* Collected data entries:
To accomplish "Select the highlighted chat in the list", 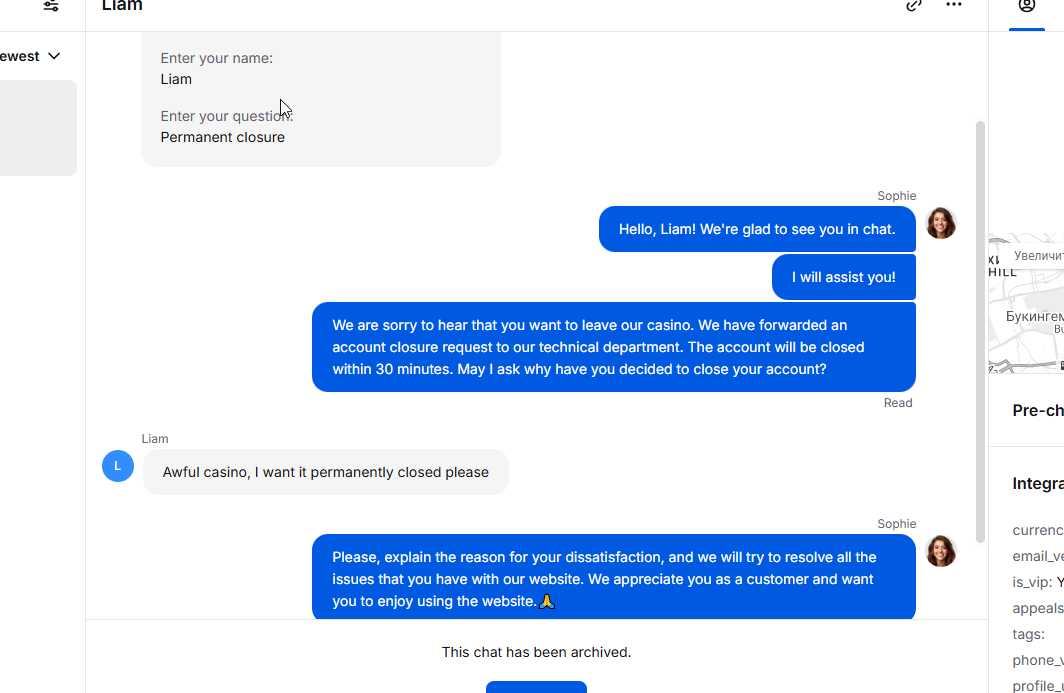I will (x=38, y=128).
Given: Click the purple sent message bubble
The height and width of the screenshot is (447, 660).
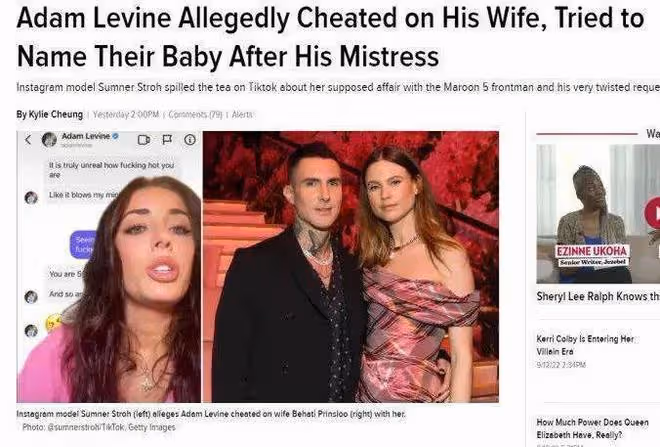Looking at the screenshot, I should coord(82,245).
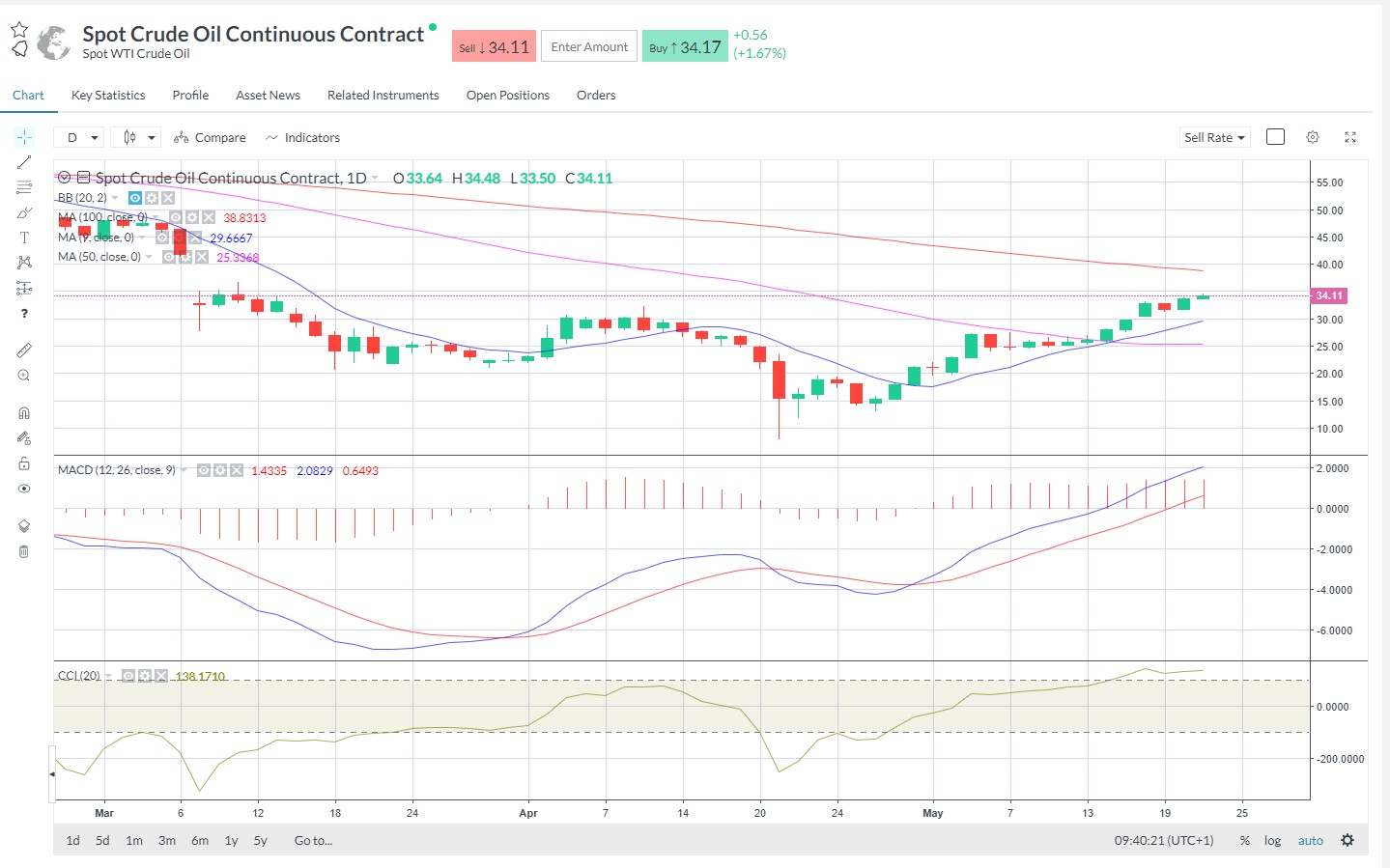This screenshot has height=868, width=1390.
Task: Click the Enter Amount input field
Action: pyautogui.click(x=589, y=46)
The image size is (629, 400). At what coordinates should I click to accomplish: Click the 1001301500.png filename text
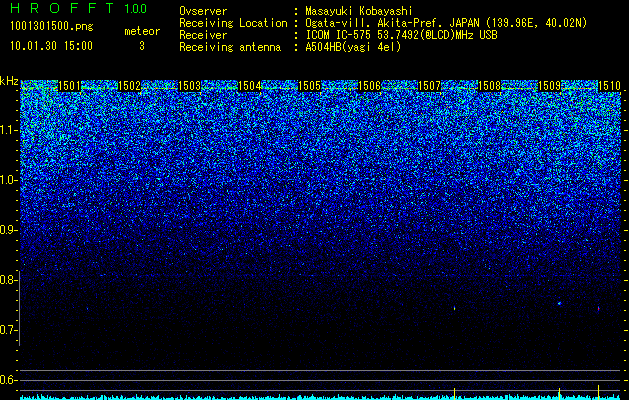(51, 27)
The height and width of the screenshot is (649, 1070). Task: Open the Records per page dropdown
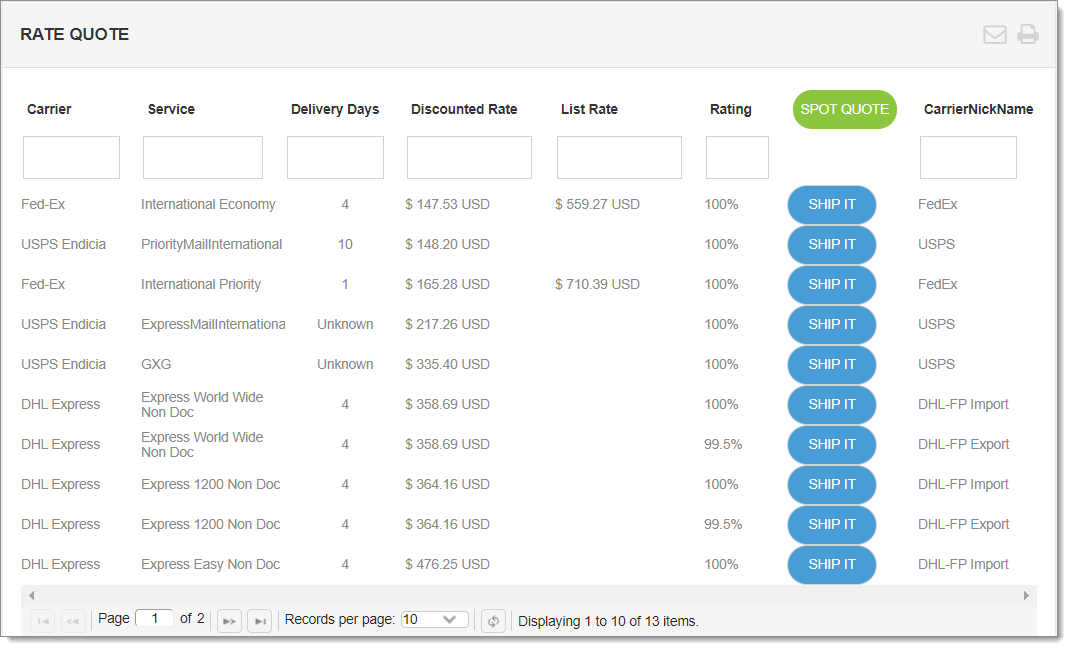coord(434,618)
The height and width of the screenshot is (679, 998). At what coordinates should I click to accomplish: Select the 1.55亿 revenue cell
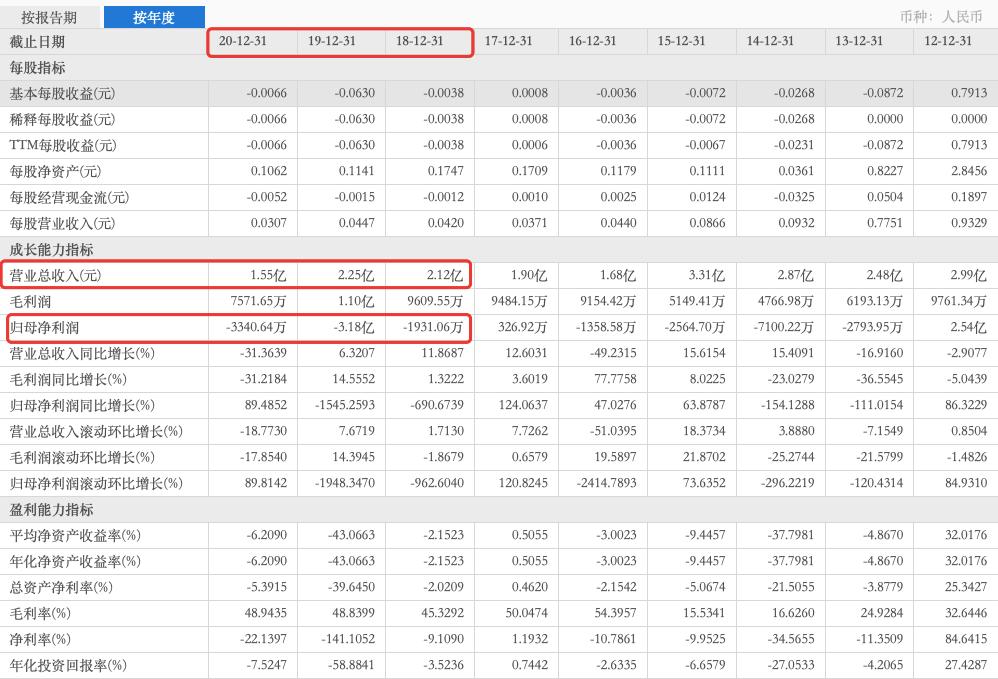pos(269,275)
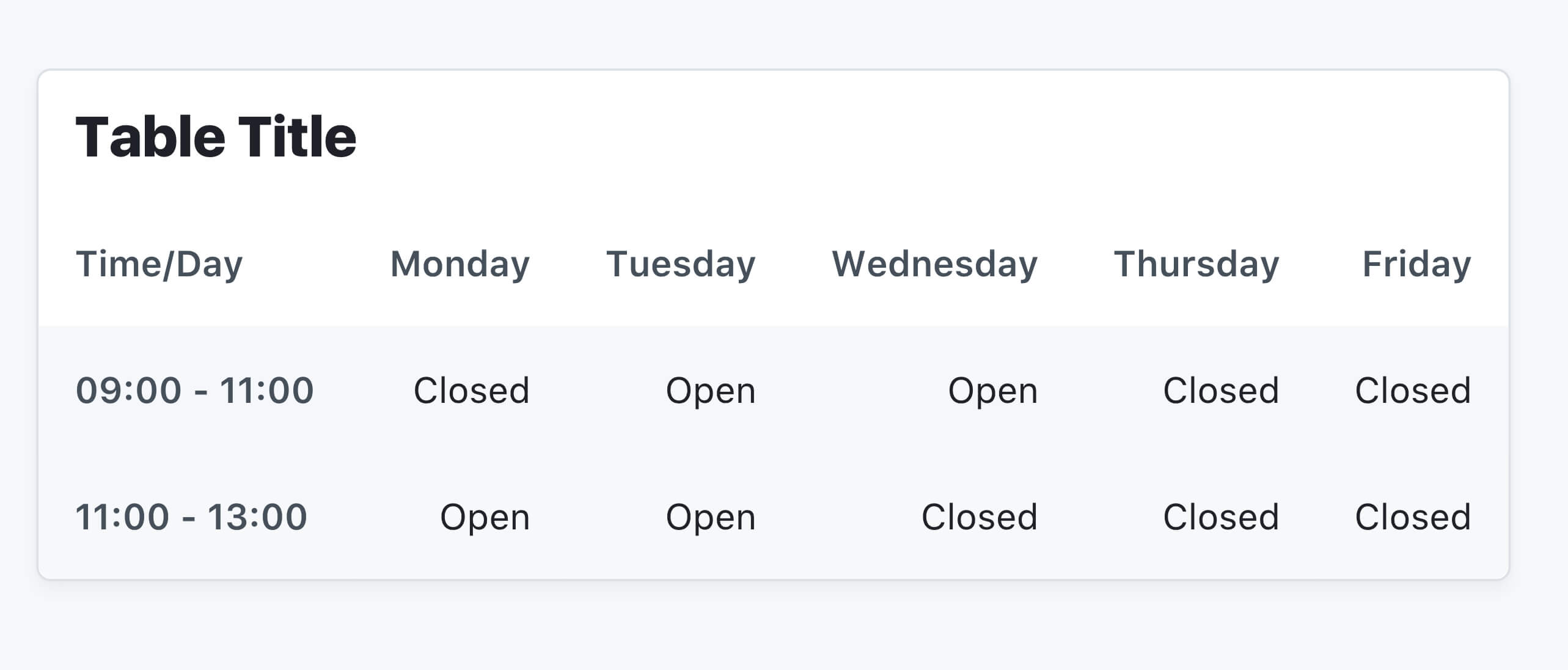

* Task to carry out: The copy you give must run from the line containing "The height and width of the screenshot is (679, 998)." through the last line of the records, exactly, with the pictures left out.

* Your response:
The height and width of the screenshot is (679, 998). At what coordinates should I click to accomplish: Select the 1.55亿 revenue cell
pos(269,275)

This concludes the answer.